━━━ Material provided

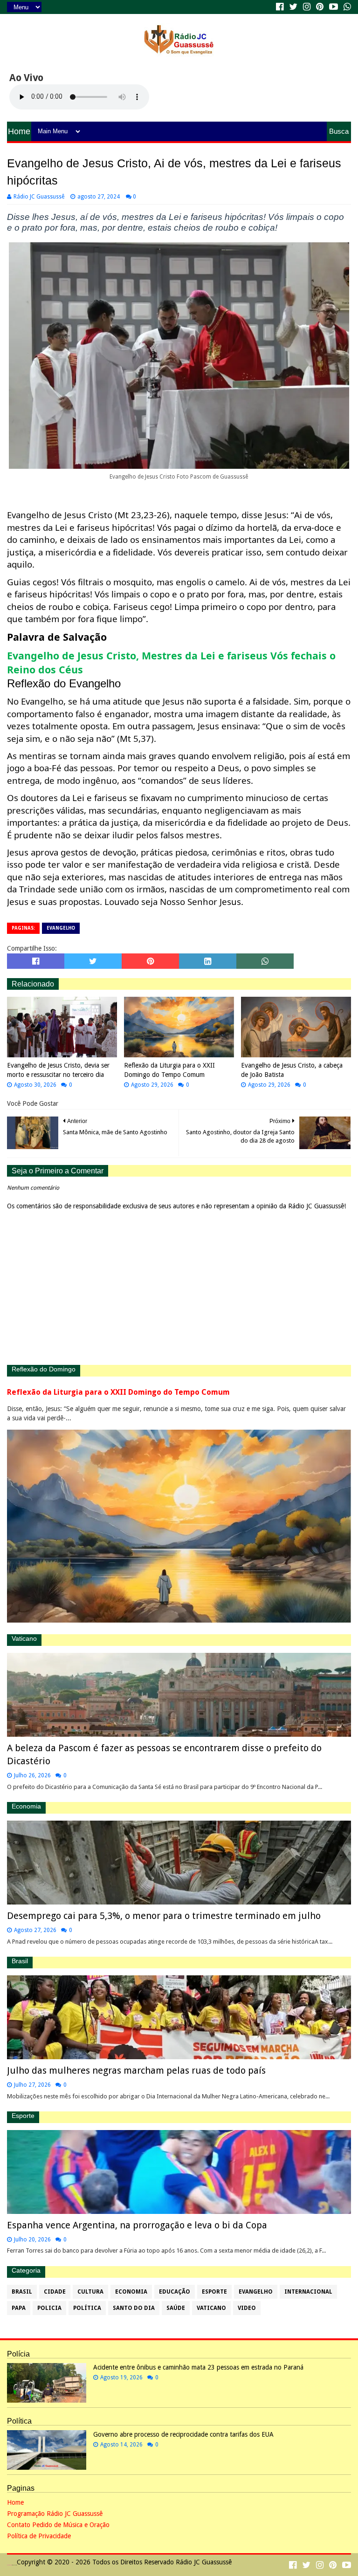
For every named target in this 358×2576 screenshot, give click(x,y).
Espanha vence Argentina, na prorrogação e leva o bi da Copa (137, 2225)
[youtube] (333, 7)
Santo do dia (134, 2308)
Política (87, 2308)
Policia (49, 2308)
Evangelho (61, 928)
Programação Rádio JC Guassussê (55, 2513)
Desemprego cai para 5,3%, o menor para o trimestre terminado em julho (164, 1915)
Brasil (22, 2291)
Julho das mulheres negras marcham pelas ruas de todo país (136, 2070)
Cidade (55, 2291)
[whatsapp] (346, 7)
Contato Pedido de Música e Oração (58, 2524)
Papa (19, 2308)
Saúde (175, 2308)
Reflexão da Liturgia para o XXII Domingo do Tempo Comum (169, 1070)
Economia (131, 2291)
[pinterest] (319, 7)
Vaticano (211, 2308)
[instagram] (306, 7)
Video (247, 2308)
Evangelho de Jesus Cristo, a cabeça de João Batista (292, 1070)
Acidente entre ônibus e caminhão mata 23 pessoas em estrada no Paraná (198, 2367)
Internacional (308, 2291)
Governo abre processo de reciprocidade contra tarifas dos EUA (183, 2434)
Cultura (90, 2291)
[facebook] (279, 7)
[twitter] (293, 7)
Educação (174, 2291)
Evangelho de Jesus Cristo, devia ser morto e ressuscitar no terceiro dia (58, 1070)
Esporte (214, 2291)
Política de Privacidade (39, 2536)
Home (19, 131)
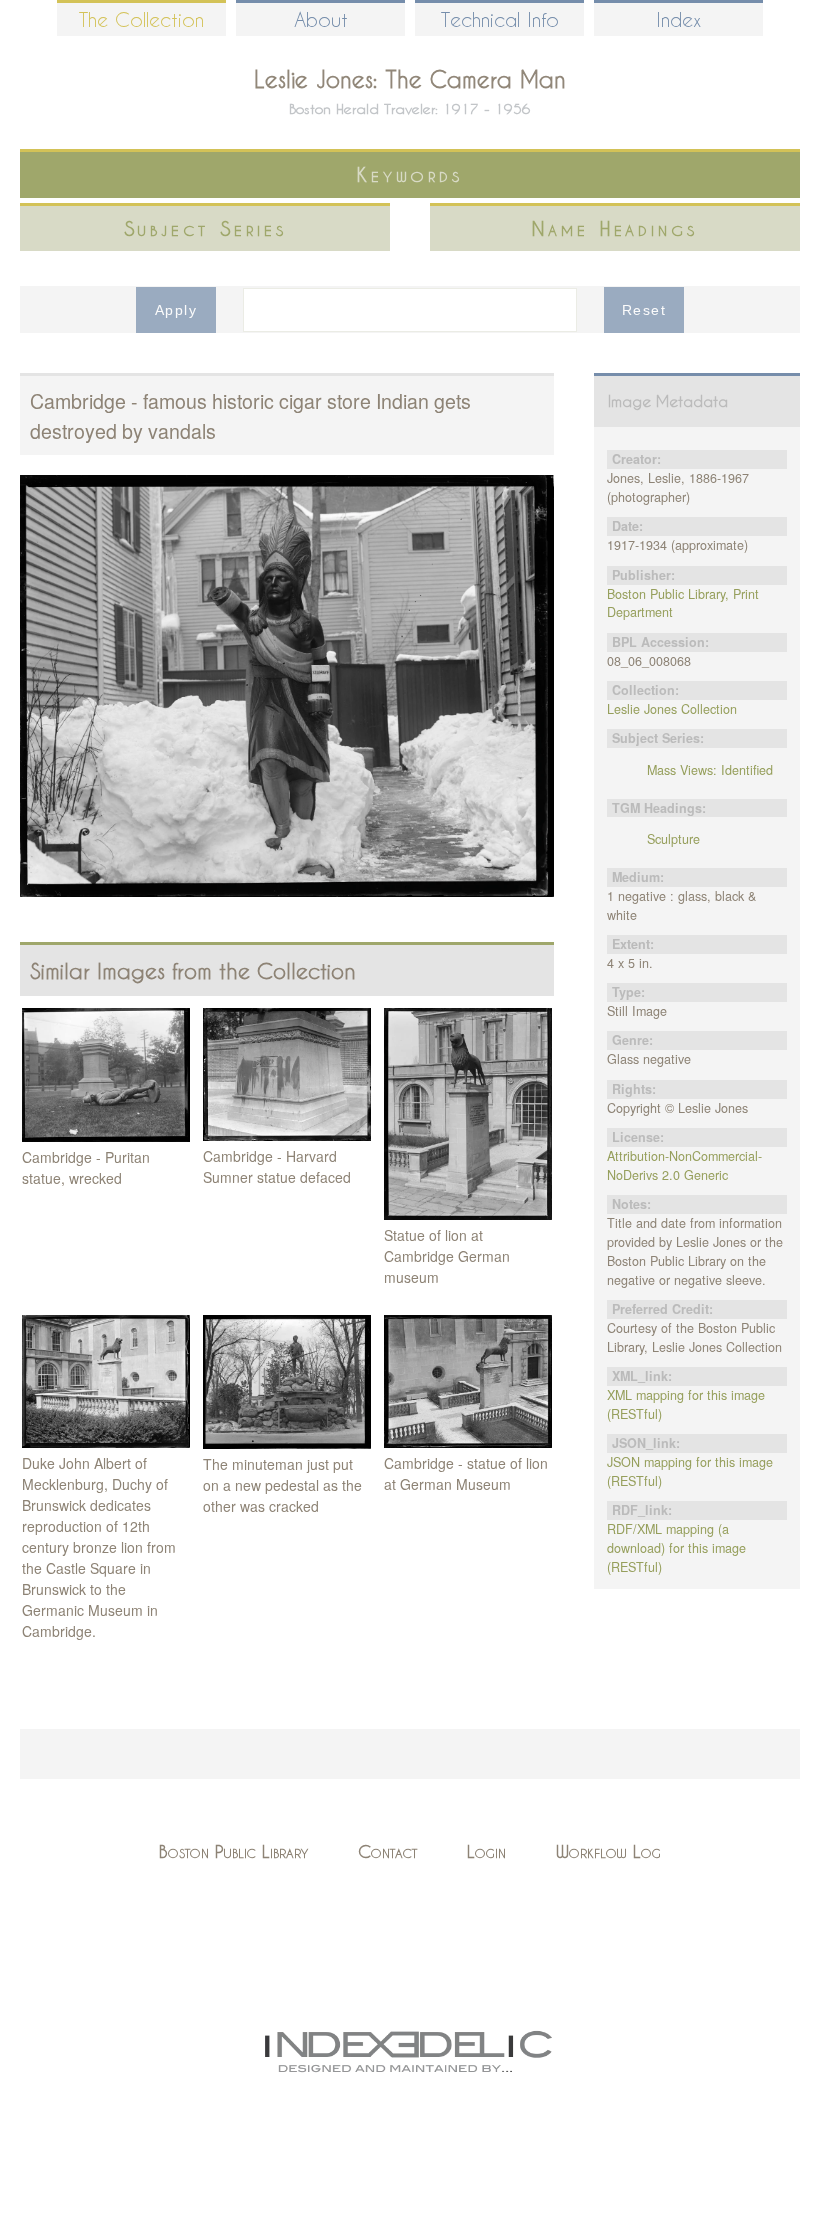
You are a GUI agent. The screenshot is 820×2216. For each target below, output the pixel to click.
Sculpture (673, 839)
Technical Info (500, 19)
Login (486, 1851)
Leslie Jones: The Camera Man (410, 79)
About (321, 19)
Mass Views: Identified (710, 770)
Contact (387, 1851)
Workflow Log (608, 1851)
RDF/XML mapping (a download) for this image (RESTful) (676, 1548)
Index (678, 19)
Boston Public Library (233, 1851)
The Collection (141, 19)
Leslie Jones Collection (672, 709)
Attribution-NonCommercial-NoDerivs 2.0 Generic (684, 1165)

━━━━━━

§ **Task to complete**: Out of the records above, pick each line that contains the string "Cristo".

§ **Answer box**:
Evangelho de Jesus Cristo, a cabeça de João Batista (292, 1070)
Evangelho de Jesus Cristo, devia ser morto e ressuscitar no terceiro dia (58, 1070)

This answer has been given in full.